3) Remember the basic messaging:
a. Diabetes is preventable, but 80-90% of patients seen by an IM are eligible for prevention based on common risk factors, and they are overwhelmed with this population.
b. We must identify those individuals who are most likely to convert to diabetes, and focus our preventive efforts and therapies.
c. PreDx DRS leverages technology that didn’t exist 10 years ago, allowing us to establish “pattern recognition” for progressing diabetes.
d. With this new information, physicians can identify patients with up to a 1,600% increased risk of developing diabetes within 5 years.
e. The biomarkers represent inflammation, glucose metabolism, and adipocyte function, and provide results that are superior to every other method of risk assessment except OGTT (we are equivalent to OGTT, the gold standard that is rarely used in primary care).
f. PreDx DRS also captures cardiovascular risk, as patients with HIGH scores are also significantly more likely to experience heart attack or other cardiovascular events within 5 years.
g.
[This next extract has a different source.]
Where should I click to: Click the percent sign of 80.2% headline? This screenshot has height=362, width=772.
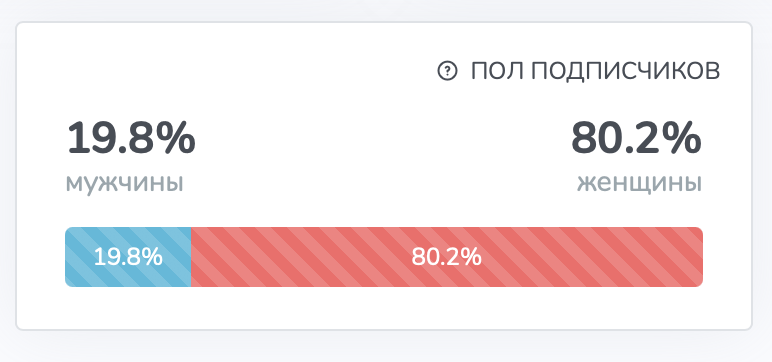(x=684, y=139)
By establishing diabetes risk, and risk of associated cardiovascular events, we believe that PreDx DRS is identifying the 10% of patients that drive 70% of future medical costs.
h. We are enabling early intervention with lifestyle changes and appropriate pharmaceuticals, which have both been proven to reduce the incidence of diabetes in large, prospective studies.
i. Ultimately, we are helping to shape personalized medicine in a way that helps prevent the country’s most common disease.